Quantitative Cell Biology Laboratory

Control principles in cell decision making: lessons from quantitative biology

During cell decision-making, gene and protein networks dynamically change in response to cues in order to trigger different cellular states. How information is decoded and transmitted in order to commit to specific cell fates has been a fundamental question in cell and developmental biology. One way to understand this is to quantitatively monitor input-output relationships in single cells during decision-making. In this context, the quantitative cell biology lab aims to understand how signalling molecules are organized into circuits, how these circuits are spatio-temporally regulated and remodel in two important cellular decisions: cell division and cellular differentiation.

The decision to divide is a fundamental decision and the conserved networks that trigger cell division adapt and remodel in a variety of biological contexts including developmental transitions and malignancy.
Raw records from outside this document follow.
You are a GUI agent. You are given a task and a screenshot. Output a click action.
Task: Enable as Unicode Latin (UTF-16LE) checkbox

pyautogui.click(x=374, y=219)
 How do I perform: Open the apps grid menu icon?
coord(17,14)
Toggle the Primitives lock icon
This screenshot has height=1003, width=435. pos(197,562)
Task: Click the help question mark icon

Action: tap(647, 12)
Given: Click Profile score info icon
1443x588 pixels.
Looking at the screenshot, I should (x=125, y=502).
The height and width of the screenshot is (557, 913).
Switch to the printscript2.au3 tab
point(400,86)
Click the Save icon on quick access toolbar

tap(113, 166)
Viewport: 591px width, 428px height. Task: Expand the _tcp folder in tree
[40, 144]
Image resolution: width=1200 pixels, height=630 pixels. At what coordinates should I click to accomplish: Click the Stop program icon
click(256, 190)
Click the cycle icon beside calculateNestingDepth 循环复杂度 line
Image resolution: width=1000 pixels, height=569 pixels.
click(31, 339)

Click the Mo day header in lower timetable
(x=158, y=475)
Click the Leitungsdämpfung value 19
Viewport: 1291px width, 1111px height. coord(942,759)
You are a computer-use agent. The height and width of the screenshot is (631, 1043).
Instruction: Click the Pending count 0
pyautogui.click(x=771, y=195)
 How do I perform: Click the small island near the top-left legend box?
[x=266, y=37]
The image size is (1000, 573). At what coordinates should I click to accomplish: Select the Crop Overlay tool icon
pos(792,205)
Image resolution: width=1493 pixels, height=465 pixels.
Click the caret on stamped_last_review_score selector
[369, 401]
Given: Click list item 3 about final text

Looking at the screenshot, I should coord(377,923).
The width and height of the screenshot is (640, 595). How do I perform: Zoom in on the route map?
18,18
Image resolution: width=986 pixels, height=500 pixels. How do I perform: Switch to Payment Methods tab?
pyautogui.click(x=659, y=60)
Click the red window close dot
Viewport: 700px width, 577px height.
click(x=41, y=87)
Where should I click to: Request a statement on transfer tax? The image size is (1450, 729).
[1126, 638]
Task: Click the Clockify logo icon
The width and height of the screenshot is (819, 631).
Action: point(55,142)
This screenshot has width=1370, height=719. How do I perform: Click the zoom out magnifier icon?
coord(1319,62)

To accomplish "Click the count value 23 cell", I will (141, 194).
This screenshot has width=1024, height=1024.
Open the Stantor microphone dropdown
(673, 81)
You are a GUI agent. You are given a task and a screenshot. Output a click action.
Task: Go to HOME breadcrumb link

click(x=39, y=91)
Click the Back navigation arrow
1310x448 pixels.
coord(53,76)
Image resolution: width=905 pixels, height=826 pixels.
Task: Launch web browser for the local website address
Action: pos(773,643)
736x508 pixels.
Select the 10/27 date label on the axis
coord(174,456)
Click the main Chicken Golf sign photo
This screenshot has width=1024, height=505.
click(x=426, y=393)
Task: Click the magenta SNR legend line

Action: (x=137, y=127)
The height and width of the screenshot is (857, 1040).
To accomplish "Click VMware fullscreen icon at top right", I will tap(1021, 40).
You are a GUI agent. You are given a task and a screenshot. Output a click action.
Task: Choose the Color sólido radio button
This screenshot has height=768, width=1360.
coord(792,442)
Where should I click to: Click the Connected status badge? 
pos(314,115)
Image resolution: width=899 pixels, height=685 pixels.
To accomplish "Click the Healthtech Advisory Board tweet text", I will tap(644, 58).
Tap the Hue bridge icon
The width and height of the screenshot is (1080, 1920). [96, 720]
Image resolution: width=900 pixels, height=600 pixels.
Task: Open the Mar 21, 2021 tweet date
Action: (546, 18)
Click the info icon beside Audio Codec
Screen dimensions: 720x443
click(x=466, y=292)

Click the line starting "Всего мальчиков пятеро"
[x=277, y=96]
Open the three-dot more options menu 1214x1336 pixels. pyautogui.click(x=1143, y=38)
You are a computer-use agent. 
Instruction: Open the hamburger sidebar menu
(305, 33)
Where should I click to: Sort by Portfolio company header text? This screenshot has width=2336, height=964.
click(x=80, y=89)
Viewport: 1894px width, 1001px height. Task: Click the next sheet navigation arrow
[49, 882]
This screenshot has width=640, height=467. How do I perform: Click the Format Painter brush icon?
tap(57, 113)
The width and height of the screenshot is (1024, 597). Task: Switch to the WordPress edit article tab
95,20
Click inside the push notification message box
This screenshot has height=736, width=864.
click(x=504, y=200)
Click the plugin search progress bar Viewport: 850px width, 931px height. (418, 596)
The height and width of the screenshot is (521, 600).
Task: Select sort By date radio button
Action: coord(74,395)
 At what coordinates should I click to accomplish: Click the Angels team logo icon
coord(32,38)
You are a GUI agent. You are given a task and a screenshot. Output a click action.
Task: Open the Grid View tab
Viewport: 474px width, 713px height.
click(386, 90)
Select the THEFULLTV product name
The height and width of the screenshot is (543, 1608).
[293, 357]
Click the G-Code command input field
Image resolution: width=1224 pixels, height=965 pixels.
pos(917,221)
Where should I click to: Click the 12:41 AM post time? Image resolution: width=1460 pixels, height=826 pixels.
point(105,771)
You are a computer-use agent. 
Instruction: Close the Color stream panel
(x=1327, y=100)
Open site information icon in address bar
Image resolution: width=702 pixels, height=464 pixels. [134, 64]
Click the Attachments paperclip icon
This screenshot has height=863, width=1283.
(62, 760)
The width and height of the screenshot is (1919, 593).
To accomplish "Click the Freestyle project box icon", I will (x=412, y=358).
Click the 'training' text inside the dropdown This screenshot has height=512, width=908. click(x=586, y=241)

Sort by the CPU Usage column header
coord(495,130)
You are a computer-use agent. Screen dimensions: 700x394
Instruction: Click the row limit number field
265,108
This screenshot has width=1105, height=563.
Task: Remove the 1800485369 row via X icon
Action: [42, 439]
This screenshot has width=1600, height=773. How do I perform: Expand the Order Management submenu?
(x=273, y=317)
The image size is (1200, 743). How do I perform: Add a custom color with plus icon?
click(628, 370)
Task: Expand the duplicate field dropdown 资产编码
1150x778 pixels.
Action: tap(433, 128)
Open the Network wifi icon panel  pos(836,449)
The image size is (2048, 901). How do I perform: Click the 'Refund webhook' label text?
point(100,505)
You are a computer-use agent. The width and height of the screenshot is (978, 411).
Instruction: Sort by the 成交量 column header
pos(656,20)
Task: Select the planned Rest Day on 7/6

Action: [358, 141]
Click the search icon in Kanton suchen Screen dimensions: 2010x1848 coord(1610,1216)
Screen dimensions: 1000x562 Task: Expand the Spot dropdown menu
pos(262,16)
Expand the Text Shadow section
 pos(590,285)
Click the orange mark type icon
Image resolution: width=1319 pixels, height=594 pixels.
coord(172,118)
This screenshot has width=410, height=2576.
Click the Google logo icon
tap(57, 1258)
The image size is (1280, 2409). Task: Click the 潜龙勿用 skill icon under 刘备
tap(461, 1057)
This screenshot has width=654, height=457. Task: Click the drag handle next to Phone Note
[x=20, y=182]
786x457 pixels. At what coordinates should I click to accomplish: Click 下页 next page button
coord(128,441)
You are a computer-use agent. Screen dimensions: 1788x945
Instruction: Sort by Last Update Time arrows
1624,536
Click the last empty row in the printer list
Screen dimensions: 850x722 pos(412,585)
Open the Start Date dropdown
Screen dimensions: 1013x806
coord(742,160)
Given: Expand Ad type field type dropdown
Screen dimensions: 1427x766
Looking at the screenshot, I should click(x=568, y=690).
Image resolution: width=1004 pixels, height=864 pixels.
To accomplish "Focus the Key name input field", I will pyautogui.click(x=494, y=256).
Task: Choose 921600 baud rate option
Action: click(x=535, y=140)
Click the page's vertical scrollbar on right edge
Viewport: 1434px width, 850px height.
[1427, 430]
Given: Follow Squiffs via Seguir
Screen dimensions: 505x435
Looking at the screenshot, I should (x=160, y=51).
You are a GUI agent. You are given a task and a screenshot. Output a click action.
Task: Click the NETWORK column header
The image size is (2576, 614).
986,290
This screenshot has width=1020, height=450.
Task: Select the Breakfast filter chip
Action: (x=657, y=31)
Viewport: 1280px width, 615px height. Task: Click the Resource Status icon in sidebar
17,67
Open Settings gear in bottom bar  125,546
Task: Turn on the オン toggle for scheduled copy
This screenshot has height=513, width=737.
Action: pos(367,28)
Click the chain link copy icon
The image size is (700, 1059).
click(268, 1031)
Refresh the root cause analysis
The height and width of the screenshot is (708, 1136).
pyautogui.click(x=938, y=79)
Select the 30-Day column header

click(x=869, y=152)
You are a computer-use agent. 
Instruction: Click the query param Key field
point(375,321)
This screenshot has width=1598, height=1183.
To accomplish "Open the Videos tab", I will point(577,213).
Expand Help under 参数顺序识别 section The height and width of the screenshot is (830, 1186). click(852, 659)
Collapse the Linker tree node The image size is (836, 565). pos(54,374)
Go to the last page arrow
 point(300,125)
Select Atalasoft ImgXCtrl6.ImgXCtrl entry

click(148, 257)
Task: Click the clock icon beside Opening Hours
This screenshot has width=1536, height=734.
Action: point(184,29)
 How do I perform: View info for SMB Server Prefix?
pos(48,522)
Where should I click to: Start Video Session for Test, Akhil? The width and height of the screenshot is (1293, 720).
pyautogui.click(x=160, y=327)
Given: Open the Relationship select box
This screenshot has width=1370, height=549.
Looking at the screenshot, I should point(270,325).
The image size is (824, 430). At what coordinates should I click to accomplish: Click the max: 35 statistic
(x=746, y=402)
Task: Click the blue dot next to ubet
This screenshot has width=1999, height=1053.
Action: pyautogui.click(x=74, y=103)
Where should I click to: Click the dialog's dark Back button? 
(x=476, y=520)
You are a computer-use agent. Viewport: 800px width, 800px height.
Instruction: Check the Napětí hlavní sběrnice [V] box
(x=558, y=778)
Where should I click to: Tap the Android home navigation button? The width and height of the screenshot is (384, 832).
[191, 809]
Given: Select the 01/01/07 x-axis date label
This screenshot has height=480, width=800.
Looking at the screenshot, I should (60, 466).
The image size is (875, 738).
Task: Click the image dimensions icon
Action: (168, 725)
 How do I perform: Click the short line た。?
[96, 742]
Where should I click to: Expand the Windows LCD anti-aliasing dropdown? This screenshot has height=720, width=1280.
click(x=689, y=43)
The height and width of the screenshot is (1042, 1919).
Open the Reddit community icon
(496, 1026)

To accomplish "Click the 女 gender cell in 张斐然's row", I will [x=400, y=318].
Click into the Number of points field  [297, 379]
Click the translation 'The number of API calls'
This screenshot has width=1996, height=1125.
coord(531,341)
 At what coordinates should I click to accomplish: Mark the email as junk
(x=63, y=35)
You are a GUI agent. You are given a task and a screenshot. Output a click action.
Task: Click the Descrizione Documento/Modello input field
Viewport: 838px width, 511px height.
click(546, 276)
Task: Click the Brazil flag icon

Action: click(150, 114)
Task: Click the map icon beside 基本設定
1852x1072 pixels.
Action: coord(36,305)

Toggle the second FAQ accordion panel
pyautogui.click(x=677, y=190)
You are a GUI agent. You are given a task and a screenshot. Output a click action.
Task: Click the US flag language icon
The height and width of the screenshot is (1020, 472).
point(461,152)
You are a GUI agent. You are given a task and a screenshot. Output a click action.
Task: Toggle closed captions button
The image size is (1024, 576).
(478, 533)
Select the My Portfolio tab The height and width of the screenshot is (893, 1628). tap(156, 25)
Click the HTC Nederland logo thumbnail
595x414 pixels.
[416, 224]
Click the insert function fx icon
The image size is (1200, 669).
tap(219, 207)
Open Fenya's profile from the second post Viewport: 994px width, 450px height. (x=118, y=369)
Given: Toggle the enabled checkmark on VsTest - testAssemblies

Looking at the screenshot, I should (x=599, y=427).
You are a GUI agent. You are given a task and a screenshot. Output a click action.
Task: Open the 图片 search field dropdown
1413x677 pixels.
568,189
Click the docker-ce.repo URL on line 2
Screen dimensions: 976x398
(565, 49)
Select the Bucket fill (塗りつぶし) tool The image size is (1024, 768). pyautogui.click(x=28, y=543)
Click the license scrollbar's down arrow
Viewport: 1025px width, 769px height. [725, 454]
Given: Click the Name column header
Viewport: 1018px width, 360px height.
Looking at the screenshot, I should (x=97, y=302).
We have been exploring spatio-temporal control of cell division in mammalian cells and remodelling of cell cycle networks during developmental transitions, using embryonic stem cells as a model system.

Figure 1: Probing cell cycle dynamics in single cells using biosensors

Figure 1: Probing cell cycle dynamics in single cells using biosensors

Embryonic stem cells have the propensity to differentiate into the three germ layers. The switch between pluripotency and differentiation in these cells has been our paradigm of choice to understand how protein and gene networks decode cellular signals and thereby encode irreversible commitment to different cell fates.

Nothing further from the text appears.